----- Records for the task -----

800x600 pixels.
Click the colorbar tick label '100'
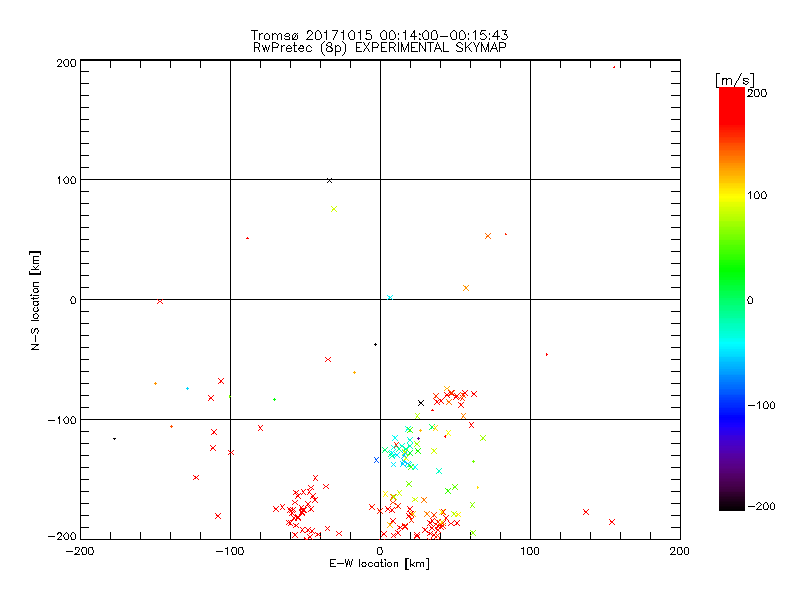pyautogui.click(x=759, y=195)
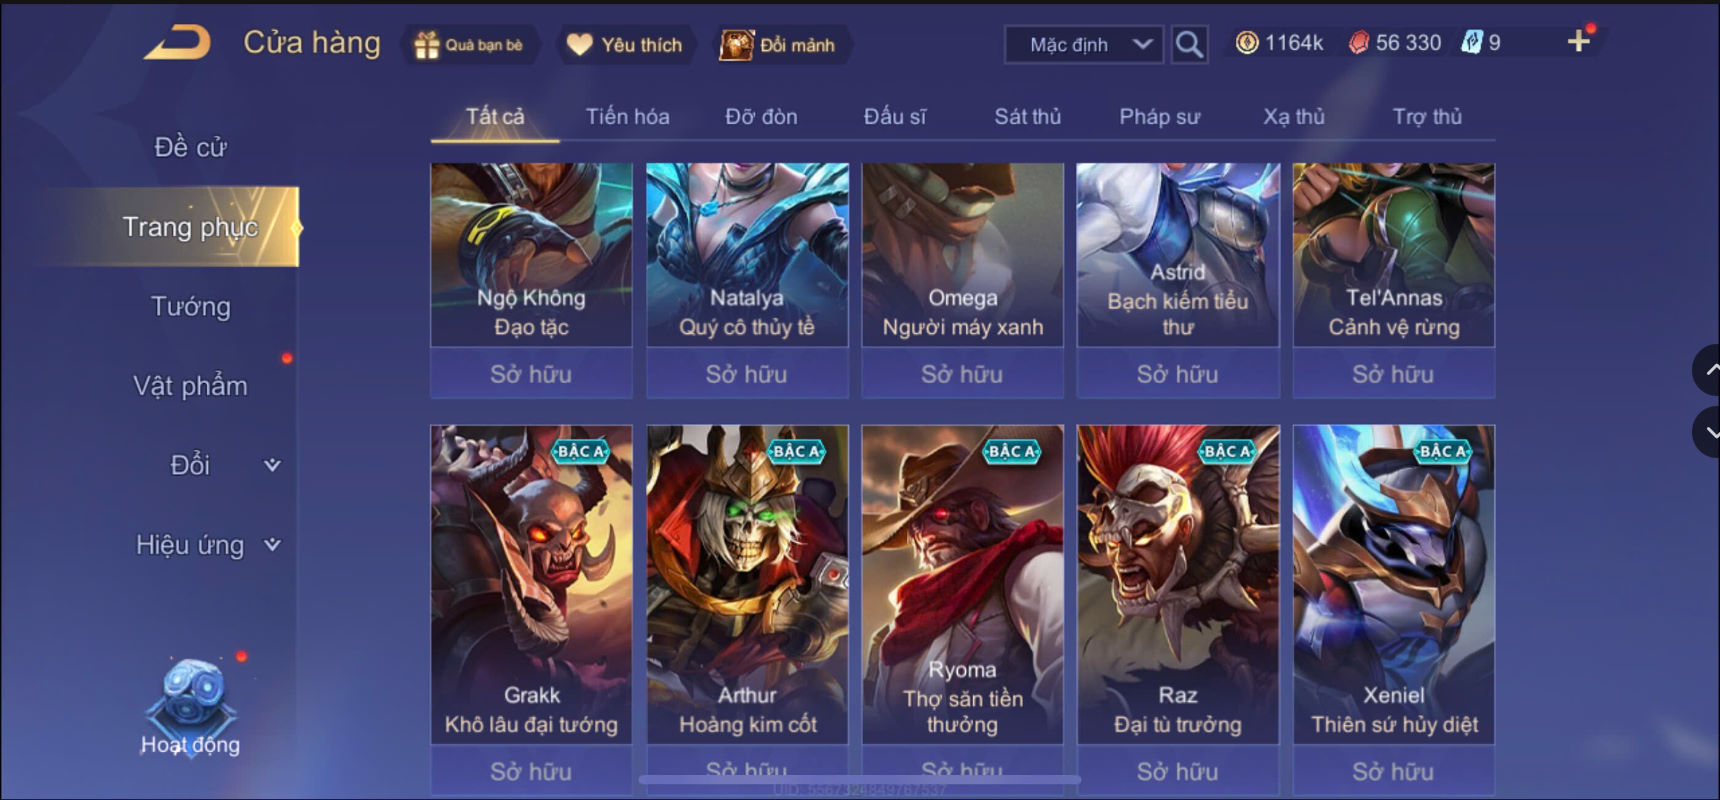Select the Xeniel Thiên sứ hủy diệt skin
Image resolution: width=1720 pixels, height=800 pixels.
1394,584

-----

■ **Problem**: Rewrite all of the material, switching "colorbar" to "color scale" and keeping everything else the same, but omit the pictures.

■ **Problem solution**:
800x600 pixels.
Click the color scale tick label '100'
pyautogui.click(x=759, y=195)
Select the Xeniel Thiên sứ hủy diệt skin
Image resolution: width=1720 pixels, height=800 pixels.
1394,584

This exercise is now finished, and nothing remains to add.